ASSIGNED TASK:
Decide whether each of the statements below agrees with the excerpt on children and computers, answering yes or no and quoting the exact words from the excerpt that settle it.
1. The first speaker learned about computers from children or grandchildren.
2. Rebecca says video arcade games show that technology is helping kids.
3. The first speaker says twelve-year-olds sit back passively at the screen.

--- EXCERPT PROVIDED ---

Everything that I know about computers I’ve learned from my children or my grandchildren. It’s ironic. It’s reversing the tradition of history, where the old folks like us think that they know it all. It’s very easy. Just find any twelve year old kid and watch the way they can move things on the screen. They don’t passively sit back.

 

Rebecca: But Timothy, really? Kids in video arcades blowing things up. Is this really saying that that’s a good use of technology? I don’t understand why kids playing video arcade games, and perhaps improving their hand-eye coordination, is really a sign that technology is helping them in any way.

--- RECORD SET ---

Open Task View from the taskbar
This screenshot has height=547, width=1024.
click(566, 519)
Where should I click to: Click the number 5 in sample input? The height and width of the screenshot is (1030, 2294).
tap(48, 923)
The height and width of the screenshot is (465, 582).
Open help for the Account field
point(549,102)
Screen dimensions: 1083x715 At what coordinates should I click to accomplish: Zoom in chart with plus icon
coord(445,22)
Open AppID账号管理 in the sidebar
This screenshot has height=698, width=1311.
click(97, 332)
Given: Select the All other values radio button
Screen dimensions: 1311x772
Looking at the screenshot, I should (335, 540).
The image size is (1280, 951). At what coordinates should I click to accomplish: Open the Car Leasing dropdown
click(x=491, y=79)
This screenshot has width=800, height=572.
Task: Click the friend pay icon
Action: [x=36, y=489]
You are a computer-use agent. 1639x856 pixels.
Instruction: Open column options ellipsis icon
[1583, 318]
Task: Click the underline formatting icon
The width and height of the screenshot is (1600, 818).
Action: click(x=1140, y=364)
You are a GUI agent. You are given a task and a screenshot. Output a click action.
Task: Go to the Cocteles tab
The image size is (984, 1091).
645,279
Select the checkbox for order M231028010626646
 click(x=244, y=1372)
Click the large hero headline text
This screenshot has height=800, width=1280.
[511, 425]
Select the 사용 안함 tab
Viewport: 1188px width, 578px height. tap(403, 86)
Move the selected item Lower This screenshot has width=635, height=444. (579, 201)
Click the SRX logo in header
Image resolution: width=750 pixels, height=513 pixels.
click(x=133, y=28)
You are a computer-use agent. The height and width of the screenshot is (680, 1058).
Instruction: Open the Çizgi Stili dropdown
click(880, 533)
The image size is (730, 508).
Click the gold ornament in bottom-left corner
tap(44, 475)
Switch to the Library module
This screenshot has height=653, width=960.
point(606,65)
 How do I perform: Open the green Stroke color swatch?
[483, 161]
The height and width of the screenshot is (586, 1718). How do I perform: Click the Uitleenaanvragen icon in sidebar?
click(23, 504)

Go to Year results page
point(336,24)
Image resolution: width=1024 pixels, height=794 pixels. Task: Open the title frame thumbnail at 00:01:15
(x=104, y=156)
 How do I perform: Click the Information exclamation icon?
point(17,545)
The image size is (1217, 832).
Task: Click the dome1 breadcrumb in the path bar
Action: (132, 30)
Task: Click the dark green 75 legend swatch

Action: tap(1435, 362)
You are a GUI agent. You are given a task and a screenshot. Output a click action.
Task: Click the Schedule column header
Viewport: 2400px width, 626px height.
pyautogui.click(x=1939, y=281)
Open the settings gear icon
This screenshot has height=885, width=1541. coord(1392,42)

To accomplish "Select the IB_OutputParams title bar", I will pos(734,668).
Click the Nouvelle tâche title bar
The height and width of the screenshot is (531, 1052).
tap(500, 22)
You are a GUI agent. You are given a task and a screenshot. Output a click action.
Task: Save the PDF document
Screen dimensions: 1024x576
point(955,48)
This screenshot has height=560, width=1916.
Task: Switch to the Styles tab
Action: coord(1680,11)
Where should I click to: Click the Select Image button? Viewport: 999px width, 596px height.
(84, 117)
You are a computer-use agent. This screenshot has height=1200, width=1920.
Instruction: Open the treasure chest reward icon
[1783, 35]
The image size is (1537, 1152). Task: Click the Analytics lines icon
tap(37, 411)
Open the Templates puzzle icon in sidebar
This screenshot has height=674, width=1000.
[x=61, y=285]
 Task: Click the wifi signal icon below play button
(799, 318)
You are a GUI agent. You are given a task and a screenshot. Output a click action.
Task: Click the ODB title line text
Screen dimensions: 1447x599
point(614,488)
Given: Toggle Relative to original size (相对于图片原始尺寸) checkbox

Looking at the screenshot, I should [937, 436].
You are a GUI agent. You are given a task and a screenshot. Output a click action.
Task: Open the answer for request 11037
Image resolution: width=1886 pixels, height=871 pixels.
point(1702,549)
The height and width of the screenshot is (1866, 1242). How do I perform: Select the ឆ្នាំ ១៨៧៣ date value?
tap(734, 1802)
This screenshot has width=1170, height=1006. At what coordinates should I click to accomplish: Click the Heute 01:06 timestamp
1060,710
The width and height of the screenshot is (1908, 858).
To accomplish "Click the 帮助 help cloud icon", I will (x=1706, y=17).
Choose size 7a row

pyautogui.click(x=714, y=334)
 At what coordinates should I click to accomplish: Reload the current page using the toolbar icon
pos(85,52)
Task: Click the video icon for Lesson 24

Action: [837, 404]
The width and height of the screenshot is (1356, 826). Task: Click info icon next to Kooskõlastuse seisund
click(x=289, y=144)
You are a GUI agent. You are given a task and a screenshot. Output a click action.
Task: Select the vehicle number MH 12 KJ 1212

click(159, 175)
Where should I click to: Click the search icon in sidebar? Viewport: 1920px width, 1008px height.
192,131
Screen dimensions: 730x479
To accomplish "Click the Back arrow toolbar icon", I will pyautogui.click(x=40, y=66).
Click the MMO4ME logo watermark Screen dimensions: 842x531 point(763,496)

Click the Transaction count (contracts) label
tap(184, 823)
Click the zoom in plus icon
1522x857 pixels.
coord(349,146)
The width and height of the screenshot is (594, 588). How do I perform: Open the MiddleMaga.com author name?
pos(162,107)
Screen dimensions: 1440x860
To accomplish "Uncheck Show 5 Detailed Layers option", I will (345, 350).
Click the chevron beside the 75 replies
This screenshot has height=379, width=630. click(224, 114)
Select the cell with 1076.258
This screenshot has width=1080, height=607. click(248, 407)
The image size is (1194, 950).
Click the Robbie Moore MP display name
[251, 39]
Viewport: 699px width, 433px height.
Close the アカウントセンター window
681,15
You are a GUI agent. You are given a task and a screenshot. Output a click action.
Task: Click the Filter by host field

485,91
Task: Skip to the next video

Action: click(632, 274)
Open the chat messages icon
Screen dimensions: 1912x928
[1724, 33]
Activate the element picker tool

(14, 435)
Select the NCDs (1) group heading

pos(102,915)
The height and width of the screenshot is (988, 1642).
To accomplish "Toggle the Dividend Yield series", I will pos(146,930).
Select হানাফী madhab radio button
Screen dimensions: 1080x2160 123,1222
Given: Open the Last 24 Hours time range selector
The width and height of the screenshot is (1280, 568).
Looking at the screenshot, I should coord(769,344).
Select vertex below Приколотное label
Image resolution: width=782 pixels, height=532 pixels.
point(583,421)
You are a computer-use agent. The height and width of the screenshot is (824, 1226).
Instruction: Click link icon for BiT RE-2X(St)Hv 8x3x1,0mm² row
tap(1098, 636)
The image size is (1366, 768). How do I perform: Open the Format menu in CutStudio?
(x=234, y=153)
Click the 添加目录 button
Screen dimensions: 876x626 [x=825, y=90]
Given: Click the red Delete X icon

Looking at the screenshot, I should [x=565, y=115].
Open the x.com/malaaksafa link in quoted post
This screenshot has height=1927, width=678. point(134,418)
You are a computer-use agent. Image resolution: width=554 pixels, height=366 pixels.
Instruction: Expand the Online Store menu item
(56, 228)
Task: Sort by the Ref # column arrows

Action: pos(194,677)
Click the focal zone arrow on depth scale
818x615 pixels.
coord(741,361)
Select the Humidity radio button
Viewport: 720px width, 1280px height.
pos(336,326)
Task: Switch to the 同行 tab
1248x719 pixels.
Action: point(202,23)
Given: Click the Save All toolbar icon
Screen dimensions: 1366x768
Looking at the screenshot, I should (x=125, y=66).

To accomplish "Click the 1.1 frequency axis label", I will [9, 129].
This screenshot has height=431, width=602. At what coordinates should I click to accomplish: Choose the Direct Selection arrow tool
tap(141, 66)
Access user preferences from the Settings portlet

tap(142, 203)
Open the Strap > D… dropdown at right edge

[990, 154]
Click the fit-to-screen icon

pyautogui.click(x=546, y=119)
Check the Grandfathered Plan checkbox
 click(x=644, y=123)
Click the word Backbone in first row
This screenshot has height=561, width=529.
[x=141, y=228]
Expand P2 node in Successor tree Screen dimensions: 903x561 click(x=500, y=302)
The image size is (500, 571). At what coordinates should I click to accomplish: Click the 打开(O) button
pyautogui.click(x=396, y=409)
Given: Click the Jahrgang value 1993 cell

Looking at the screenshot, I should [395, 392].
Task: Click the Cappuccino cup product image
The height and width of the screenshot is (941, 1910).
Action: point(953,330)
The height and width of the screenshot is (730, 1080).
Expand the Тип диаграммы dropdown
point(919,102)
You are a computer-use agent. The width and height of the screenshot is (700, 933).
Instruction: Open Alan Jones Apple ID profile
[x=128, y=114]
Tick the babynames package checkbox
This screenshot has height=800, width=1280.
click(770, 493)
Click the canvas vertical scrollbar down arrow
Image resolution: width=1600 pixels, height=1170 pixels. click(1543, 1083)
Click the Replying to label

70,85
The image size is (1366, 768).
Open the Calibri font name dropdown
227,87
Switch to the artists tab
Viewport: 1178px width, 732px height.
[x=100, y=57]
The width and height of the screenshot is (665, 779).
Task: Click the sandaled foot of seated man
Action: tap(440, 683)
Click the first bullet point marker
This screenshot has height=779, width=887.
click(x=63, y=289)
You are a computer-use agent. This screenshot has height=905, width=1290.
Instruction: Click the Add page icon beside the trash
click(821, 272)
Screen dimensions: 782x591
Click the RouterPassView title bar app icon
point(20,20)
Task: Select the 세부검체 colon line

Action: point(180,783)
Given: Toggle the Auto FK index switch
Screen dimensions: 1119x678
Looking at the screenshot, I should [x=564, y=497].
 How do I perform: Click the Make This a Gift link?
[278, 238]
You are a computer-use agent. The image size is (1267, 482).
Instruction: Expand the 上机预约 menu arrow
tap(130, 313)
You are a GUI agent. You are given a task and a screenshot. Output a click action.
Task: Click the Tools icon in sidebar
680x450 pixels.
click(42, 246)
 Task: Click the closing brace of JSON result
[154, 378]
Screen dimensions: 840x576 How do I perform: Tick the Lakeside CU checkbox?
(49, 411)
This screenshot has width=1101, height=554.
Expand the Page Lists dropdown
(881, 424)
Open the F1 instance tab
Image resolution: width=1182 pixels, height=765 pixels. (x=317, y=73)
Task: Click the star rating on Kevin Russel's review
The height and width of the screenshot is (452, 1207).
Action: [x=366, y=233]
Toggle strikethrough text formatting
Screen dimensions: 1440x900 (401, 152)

---

PROBLEM SOLUTION:
1. Yes: "Everything that I know about computers I’ve learned from my children or my grandchildren."
2. No: "I don’t understand why kids playing video arcade games, and perhaps improving their hand-eye coordination, is really a sign that technology is helping them in any way."
3. No: "They don’t passively sit back."